Some call it measurable residual disease, some call it minimal residual disease. The point that comes up too is, “Are we going to a quadruplet therapy?” And the answer to that is yes. I think we are going to a quadruplet therapy, but “For who?” is going to be a point and “For how long?” When do you increase the intensity of therapy? When you decrease the intensity of therapy? Would MRD be a guide to deciding how those therapies are done? Those are going to be some of the crucial factors in deciding. So I don’t think quadruplet is needed for every single individual with newly diagnosed myeloma. There are subsets who will benefit from it, and there are subsets who probably do not need that aggressive treatment.
For combination with CAR-T cells, I think that’s probably a more challenging question. The first question is, scientifically, should we combine something to CAR T-cell therapy to improve its response? As I mentioned earlier, CAR T-cell therapies in lymphoma have shown certainly more impressive responses than what we might have expected in myeloma. Having said that, the diseases are completely different; the biology is completely different. We certainly don’t want to compare apples and oranges here. But obviously, there is a challenge in front of us: How are we going to have these CAR T-cells persist to be effective for a longer period of time? Obviously, there has been an ongoing debate and also a lot of clinical trials ongoing, which are thinking of adding medications to the CAR T-cell therapy treatment.
And that may be medications like immunomodulatory drugs or proteasome inhibitors. IMiDs or [lenalidomide] or [pomalidomide], those are certainly key targets here to think of. Even checkpoint inhibitors have been used in some clinical trials, like PD-1 or PD-L1 inhibitors in some clinical trials. I think those are another avenue of interest.
The more important question, to me, is what combination to use rather than what are the potential mechanisms of relapse? Why is CAR-T not working for individual A compared to B compared to C? Is it because the cells are not persisting? Is it because they are losing the BCMA expression? Is it because the CAR-Ts are not expanding at all? And the intervention for each bucket is potentially going to be a different intervention. Some might need a BCMA-targeted ongoing therapy after a CAR T-cell therapy. That might be a strategy in one population, whereas other might need just augmentation with an IMiD. Maybe there is a third, who does not need any intervention at all.

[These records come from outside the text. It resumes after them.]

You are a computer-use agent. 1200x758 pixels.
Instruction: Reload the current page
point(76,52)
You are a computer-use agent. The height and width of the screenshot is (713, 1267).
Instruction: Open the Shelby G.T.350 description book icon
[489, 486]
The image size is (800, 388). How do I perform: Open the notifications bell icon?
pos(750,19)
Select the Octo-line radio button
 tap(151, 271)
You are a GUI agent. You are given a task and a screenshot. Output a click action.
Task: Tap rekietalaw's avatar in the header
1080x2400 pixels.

Scientifically speaking, as a physician-scientist, I would think an important thing for us to understand is what are these different categories of patients where we would intervene differently and appropriately. If I’m talking to my patient as a physician, as a clinician, sitting in the patient’s room and thinking of the challenges in the healthcare system, we loved CAR T-cell therapy that we don’t have to combine with anything. The initial two years, we loved it, that you get CAR T-cell therapy. My patients tell me, “Hey doc, I feel like I don’t have myeloma at all.”
That’s the comment I get very often from my patients who have received CAR T-cell therapy. The majority of these guys have got stem cell transplant before and have been on maintenance therapies and some ongoing treatment. When it comes to us doing some combination along with CAR T-cell therapy, that is certainly a bummer from them saying, “Hey, this was kind of one of those hopes, where we would have done a one-time thing and it would work forever.”

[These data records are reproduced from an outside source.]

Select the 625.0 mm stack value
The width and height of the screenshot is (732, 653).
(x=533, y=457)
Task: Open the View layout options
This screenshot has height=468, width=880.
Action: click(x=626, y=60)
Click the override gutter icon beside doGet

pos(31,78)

From the patient’s perspective, from a healthcare cost perspective, from a physician sitting in front of them and trying to think what is the easiest in their patient-reported outcome standpoint, I’m not too excited about combining things, but I suppose that it is going toward that way to get the best efficacy. So I think rather than saying, “Everybody should get a maintenance therapy,” like we do for transplant for a big chunk of our patients or pretty much everybody in the United States, I think we will have to think of a much more scientifically-driven answer about who benefits from it.